Un uomo libero

Ero giovane e mi sentivo forte. Quella mattina di primavera uscii di casa e gridai: “Io sono a disposizione di chi mi vuole. Chi mi prende?”.

Mi lanciai sulla strada selciata. Sul suo cocchio, con la spada in mano e seguito da mille guerrieri, passava il Re. “Ti prendo io al mio servizio”, disse fermando il corteo. “E in compenso ti metterò a parte della mia potenza”. Ma io della sua potenza non sapevo che farmene. E lo lasciai andare.
“Io sono a disposizione di tutti. Chi mi vuole?”.

Nel pomeriggio assolato, un vecchio pensieroso mi fermò, e disse: “Ti assumo io, per i miei affari. E ti compenserò a suon di rupie sonanti”. E cominciò a snocciolarmi le sue monete d’oro. Ma io dei suoi quattrini non sapevo che farmene. E mi voltai dall’altra parte.

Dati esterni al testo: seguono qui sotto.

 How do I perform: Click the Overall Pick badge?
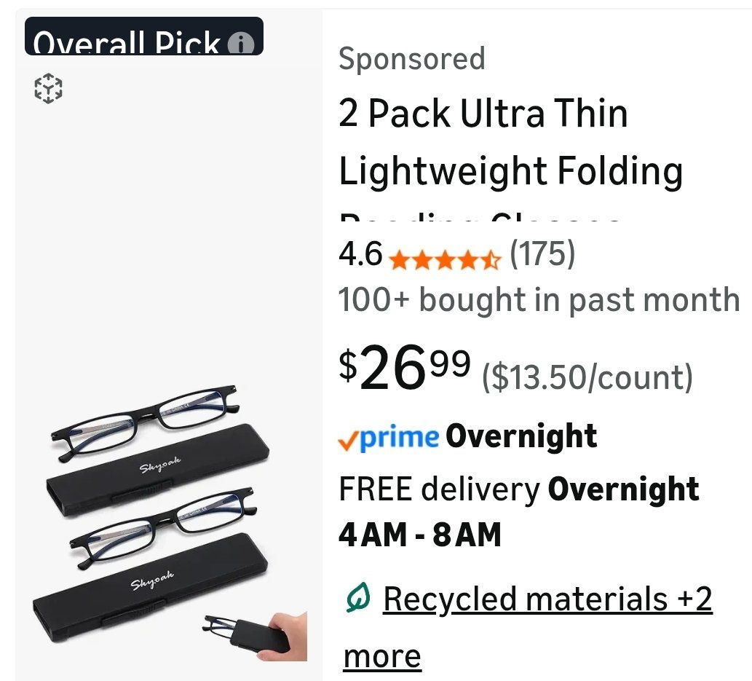[x=127, y=41]
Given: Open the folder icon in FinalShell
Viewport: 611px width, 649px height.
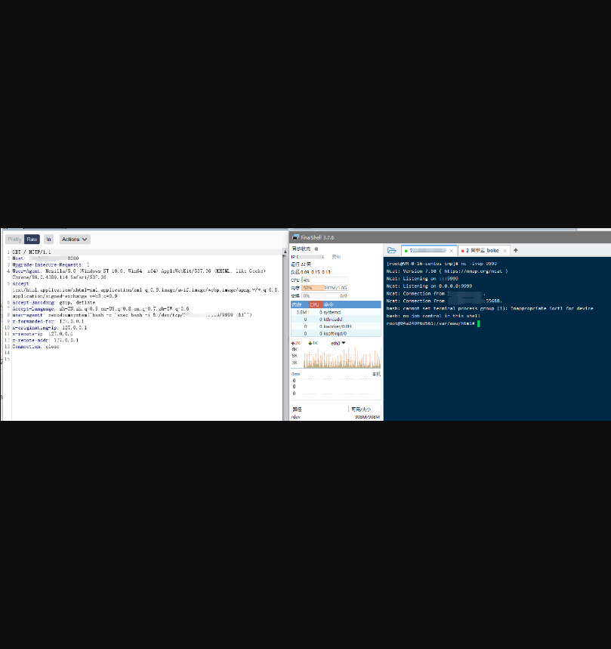Looking at the screenshot, I should coord(391,250).

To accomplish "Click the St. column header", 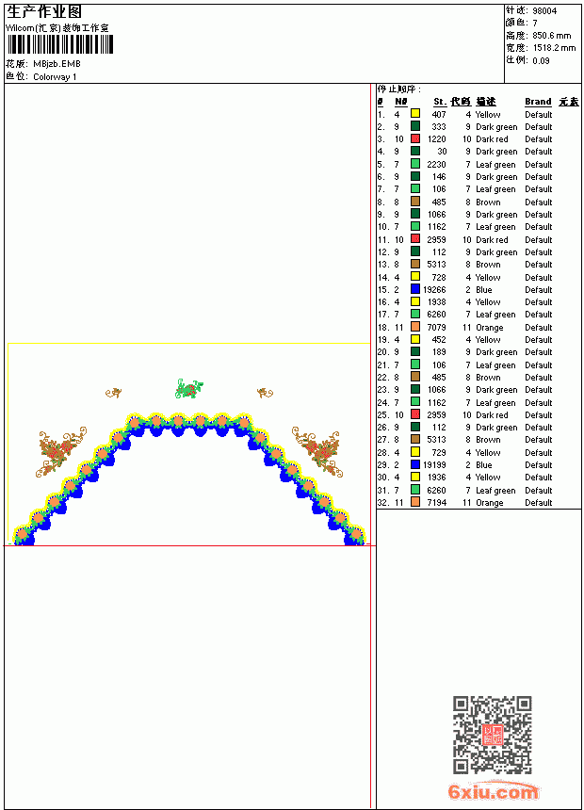I will click(x=440, y=102).
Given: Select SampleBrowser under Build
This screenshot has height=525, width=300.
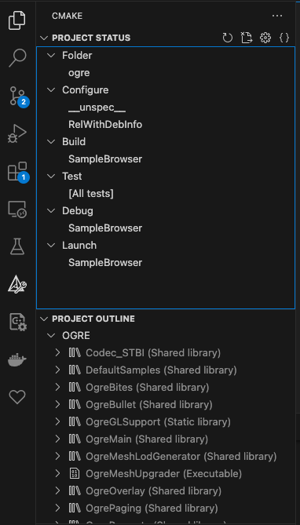Looking at the screenshot, I should [x=105, y=159].
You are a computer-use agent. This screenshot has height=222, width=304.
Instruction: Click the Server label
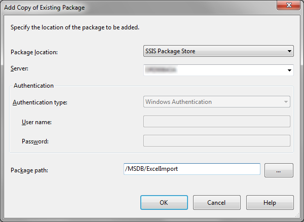(x=19, y=68)
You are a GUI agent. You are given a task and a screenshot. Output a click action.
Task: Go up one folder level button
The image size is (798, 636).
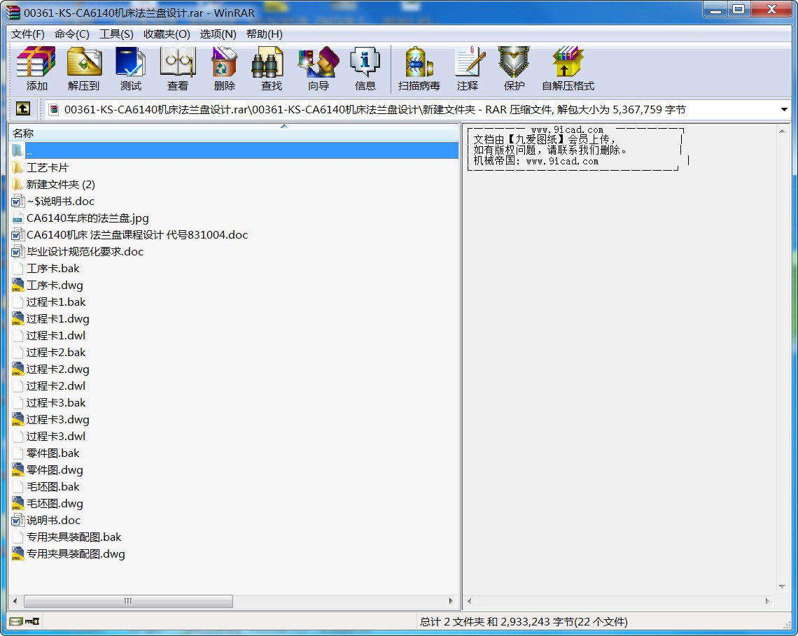click(x=22, y=109)
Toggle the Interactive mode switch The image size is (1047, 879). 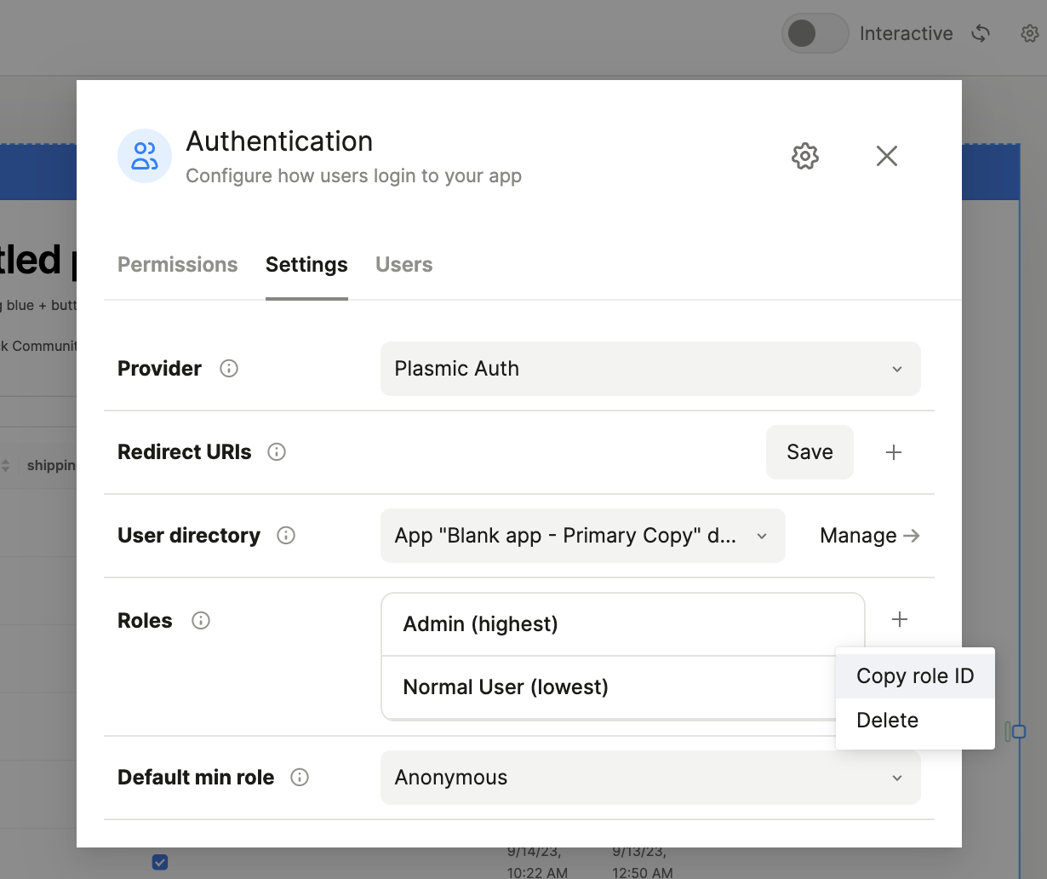coord(815,33)
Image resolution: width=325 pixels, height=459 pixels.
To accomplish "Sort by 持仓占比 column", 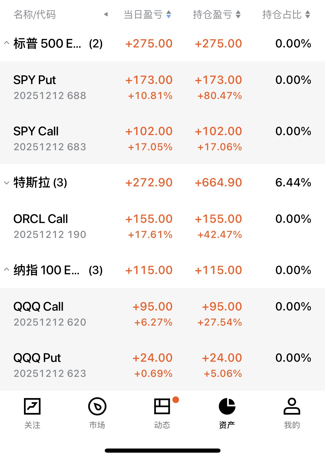I will pyautogui.click(x=286, y=15).
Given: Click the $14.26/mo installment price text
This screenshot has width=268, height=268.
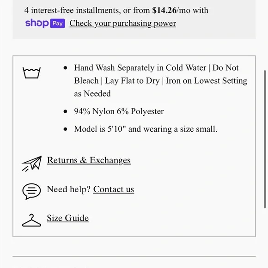Looking at the screenshot, I should [171, 10].
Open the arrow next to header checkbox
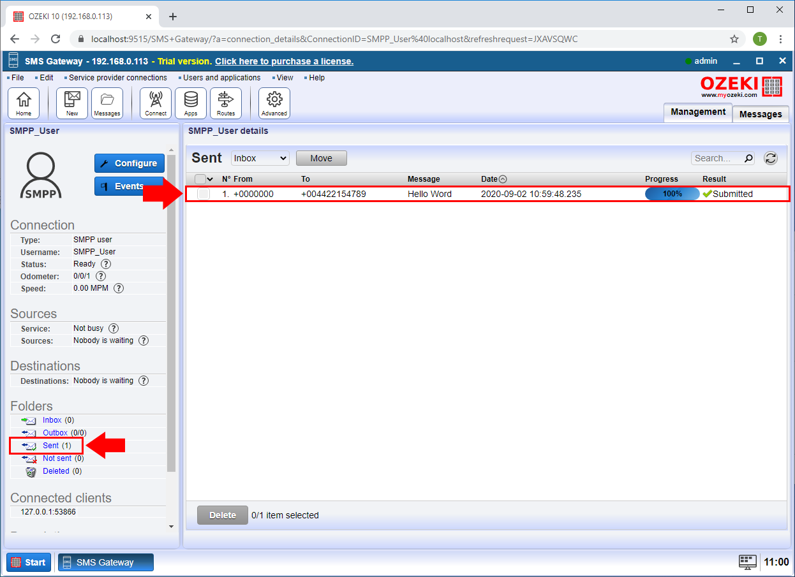This screenshot has height=577, width=795. (211, 179)
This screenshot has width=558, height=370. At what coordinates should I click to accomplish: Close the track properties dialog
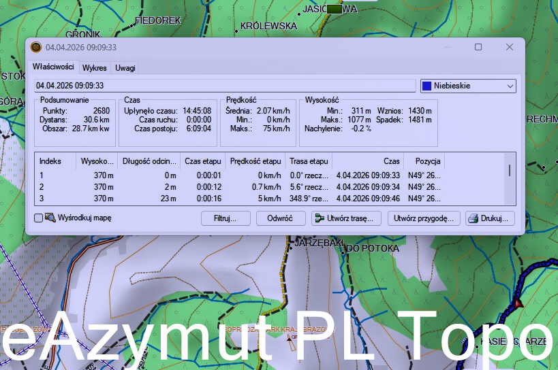pyautogui.click(x=510, y=47)
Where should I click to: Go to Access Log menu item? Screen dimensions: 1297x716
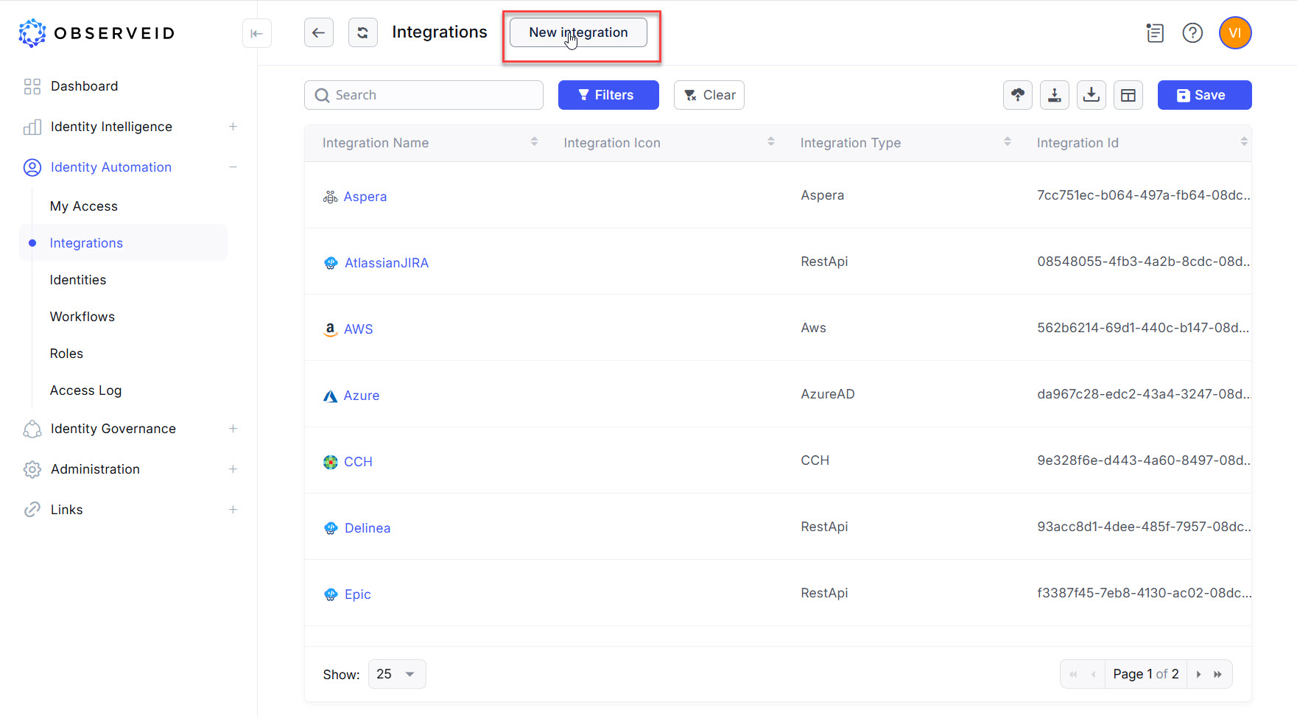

La sera arrivai nei pressi di un casolare. Si affacciò una graziosa fanciulla e mi disse: “Ti prendo io e ti compenserò col mio sorriso”. Io rimasi perplesso. Quanto dura un sorriso? Frattanto quello si spense e la fanciulla dileguò nell’ombra. Passai la notte disteso sull’erba, e la mattina ero madido di rugiada.
“Io sono a disposizione… Chi mi vuole?”.

Il sole scintillava già sulla sabbia, quando scorsi un bambino che, seduto sulla spiaggia, giocava con tre conchiglie. Al vedermi alzò la testa e sorrise, come se mi riconoscesse. “Ti prendo io”, disse, “e in cambio non ti darò niente”. Accettai il contratto e cominciai a giocare con lui. Alla gente che passava e chiedeva di me, rispondevo: “Non posso, sono impegnato”.

E da quel giorno mi sentii un uomo libero.

Tratto dagli scritti di Tagore

Il miglior manifesto di cosa voglia dire educare. Scegliere di stare affianco ad un ragazzo e non pretendere nulla in cambio. Nulla, nel senso contrario di quello che noi intendiamo correntemente per “qualcosa”: denaro, carriera, privilegi sociali,…

Ma in quel “nulla in cambio”, nella condizione della gratuità, ci sta tutto il senso del termine “educare”, ossia “ex-ducere, tirare fuori”. Quelle cose che aiuti a fare uscire, a maturare, buone o cattive che possano sembrare, sono di per sé la più grande ricompensa che si possa avere: aiutare e vedere un’altra persona crescere e diventare sé stessa. Cosa si pretende di più?

Educare non è un obbligo, è un impegno, non è un badare, ma è un giocare insieme, non è svolgere una mansione, ma è un mettersi al servizio.

Spero che chi, come me, con passione fa l’educatore capisca, apprezzi e faccia suo quello che vuol dire essere educatore.